[Records — start]

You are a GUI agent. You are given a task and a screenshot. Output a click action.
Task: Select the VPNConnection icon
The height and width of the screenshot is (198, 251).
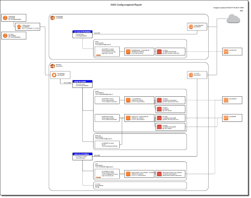pos(18,26)
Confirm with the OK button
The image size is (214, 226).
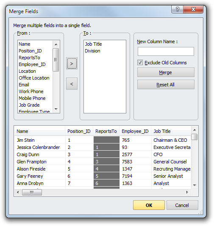[149, 205]
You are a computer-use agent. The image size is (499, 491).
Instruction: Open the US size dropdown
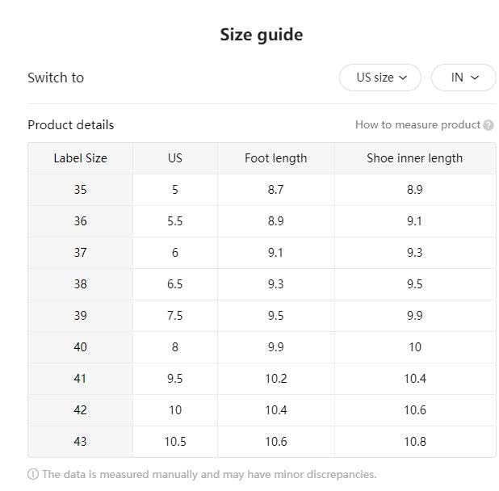coord(379,78)
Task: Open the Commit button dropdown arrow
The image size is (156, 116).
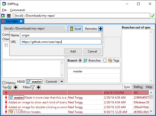Action: point(62,81)
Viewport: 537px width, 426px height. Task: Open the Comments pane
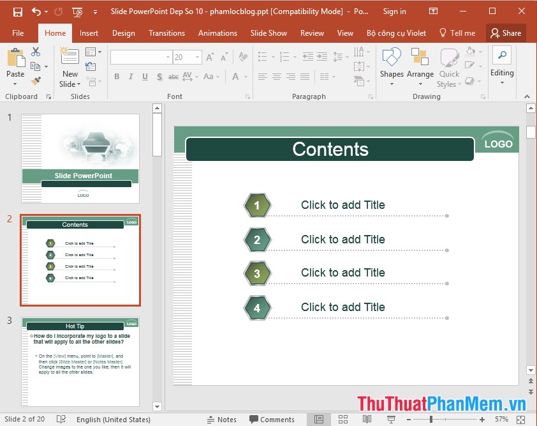pyautogui.click(x=273, y=419)
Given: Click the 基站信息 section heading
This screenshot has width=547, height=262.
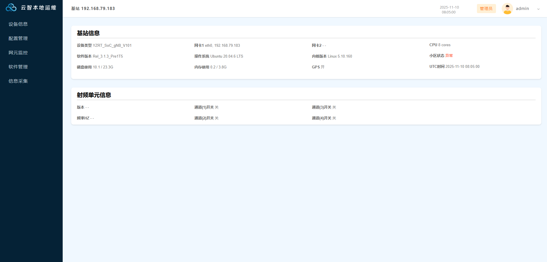Looking at the screenshot, I should tap(88, 33).
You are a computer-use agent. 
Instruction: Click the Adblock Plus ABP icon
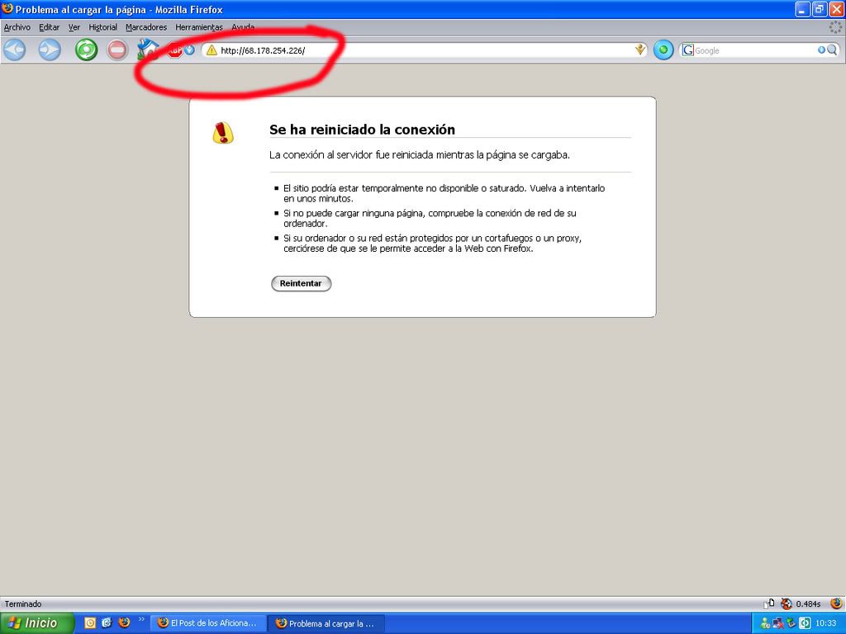coord(175,50)
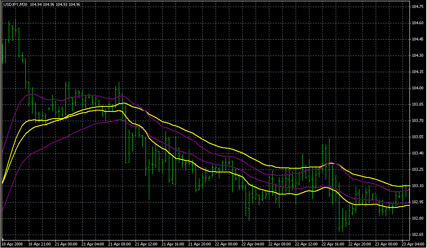427x248 pixels.
Task: Click the USDJPY,M30 symbol label
Action: click(x=15, y=4)
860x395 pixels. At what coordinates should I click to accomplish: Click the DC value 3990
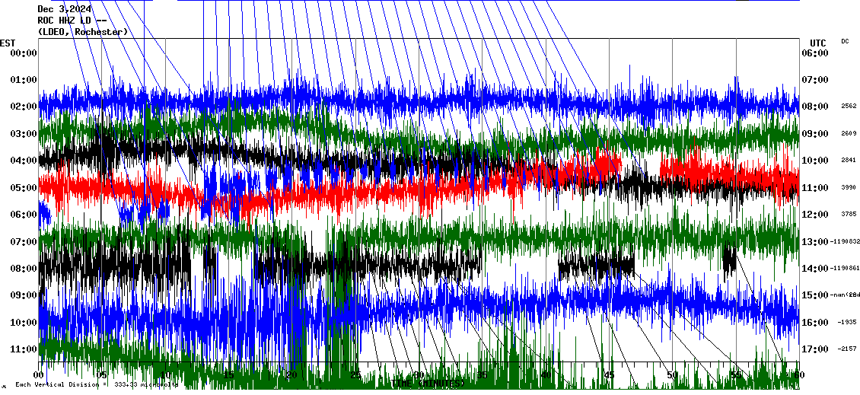[x=850, y=187]
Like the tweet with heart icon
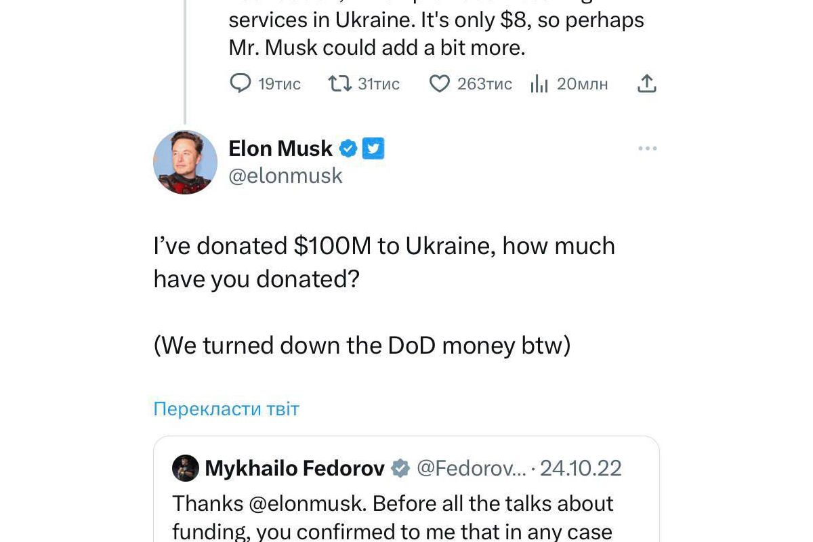This screenshot has width=813, height=542. click(x=440, y=83)
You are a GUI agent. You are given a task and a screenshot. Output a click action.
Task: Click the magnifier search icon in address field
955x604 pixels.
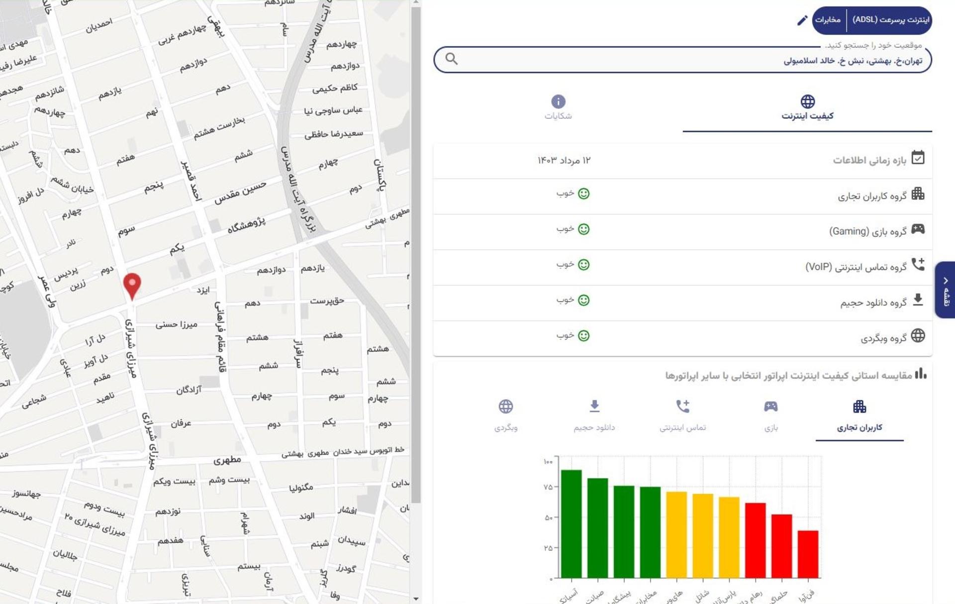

[Records — finish]

[The task]: Reproduce the lines of the data that run from the one containing "Instruction: Click the Adblock Plus ABP icon" to the final line, both included, exactly as they appear and without the pictures.

[Task answer]:
Instruction: Click the Adblock Plus ABP icon
coord(175,50)
427x248 pixels.
Task: Click the USDJPY,M30 symbol label
Action: click(x=15, y=4)
860x395 pixels. At what coordinates should I click to accomplish: Click the DC value 3990
[x=850, y=187]
Like the tweet with heart icon
This screenshot has width=813, height=542. click(x=440, y=83)
You are a GUI agent. You are given a task and a screenshot. Output a click action.
Task: Click the magnifier search icon in address field
955x604 pixels.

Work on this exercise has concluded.